Par ailleurs, à Maférinyah, dans la préfecture de Forécariah, un autre cas a été enregistré. Il s’agit de Kabinet Chérif, arrêté avant le démarrage des épreuves. Selon les premières informations, il tentait de se faire passer pour son cousin, Abdoulaye Kader Traoré, candidat au Bac. Après son interpellation, il a été remis aux services de la gendarmerie, pour les besoins de l’enquête.
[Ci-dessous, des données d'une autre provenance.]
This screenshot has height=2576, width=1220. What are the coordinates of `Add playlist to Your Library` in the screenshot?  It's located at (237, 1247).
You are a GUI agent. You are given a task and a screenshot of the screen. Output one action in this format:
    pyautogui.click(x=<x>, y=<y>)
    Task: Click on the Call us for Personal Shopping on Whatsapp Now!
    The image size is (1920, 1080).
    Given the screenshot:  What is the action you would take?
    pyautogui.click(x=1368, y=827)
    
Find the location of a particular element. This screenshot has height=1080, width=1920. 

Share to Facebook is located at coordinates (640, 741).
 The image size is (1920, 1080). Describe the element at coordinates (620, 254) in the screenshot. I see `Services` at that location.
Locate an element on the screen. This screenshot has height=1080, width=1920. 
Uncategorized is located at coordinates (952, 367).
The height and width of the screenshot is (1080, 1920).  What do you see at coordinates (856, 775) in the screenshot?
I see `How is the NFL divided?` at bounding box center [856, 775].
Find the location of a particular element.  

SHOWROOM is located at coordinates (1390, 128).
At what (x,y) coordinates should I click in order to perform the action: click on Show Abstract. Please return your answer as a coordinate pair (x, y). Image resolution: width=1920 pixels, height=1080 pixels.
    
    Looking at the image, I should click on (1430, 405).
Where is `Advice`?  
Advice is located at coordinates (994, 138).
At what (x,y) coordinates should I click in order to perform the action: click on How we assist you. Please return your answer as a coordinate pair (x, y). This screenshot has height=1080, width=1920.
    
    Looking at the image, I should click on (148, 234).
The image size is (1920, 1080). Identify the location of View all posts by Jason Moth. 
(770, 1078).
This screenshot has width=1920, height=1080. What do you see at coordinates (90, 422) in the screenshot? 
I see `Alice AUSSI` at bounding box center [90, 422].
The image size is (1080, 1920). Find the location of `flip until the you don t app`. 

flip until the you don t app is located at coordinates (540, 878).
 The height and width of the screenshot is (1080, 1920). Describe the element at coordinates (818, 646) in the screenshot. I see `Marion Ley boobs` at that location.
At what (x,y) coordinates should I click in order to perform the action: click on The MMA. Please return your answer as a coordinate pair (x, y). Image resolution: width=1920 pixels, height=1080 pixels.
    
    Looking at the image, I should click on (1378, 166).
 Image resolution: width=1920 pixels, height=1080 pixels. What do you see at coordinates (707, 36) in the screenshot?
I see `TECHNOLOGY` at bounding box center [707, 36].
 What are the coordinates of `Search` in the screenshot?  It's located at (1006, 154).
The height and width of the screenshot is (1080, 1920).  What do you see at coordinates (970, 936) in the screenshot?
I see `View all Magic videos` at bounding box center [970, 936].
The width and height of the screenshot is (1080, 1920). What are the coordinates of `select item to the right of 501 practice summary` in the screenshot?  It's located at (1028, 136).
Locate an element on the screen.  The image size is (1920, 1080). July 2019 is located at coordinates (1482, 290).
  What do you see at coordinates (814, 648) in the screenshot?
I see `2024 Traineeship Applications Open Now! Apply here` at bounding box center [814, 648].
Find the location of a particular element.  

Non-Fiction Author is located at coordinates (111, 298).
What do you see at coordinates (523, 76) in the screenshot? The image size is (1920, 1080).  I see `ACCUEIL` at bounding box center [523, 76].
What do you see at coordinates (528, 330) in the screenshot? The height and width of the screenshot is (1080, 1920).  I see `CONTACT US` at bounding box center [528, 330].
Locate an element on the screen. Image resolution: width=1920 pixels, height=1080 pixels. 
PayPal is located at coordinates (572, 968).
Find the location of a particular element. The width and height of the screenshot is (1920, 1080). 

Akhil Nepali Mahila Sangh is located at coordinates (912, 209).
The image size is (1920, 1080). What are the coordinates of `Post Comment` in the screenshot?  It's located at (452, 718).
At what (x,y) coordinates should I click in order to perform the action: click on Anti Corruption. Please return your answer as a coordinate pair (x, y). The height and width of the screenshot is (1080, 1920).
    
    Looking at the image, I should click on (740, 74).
Pourtant, à la veille du lancement des épreuves, le ministre Alpha Bacar Barry, avait haussé le ton pour prévenir toute tentative de fraude. Il avait notamment averti que « tout candidat identifié, après enquête des services compétents, comme membre d’un groupe ou d’une plateforme numérique (WhatsApp, Telegram, Signal, Facebook, etc.) utilisé pour obtenir ou diffuser frauduleusement les sujets du baccalauréat, verra immédiatement ses épreuves annulées ». Il avait ajouté que les contrevenants pourraient également être exclus des sessions ultérieures, conformément aux textes en vigueur. Le ministre avait aussi mis en garde les inspecteurs, délégués, surveillants, enseignants et tout autre agent de l’État impliqué dans l’organisation du baccalauréat. « Toute personne reconnue coupable de fuite, de vente, de diffusion de sujets ou de complicité de fraude sera radiée définitivement de la fonction publique et poursuivie devant les juridictions compétentes ».

Le même avertissement avait été adressé aux acteurs de l’enseignement privé. Les fondateurs d’écoles, directeurs d’établissements, enseignants ou autres personnels impliqués dans ces pratiques s’exposent à des poursuites pénales, mais aussi à des sanctions administratives pouvant aller jusqu’à la fermeture de leur établissement, au retrait de leur agrément et à l’interdiction d’exercer dans le secteur éducatif.

Malgré la détermination affichée par les autorités pour des examens crédibles et transparents, les cas de fraude se multiplient. La tendance observée depuis le Certificat d’études élémentaires et le BEPC, se poursuit désormais au niveau du baccalauréat, entré le 30 juin dans sa deuxième journée.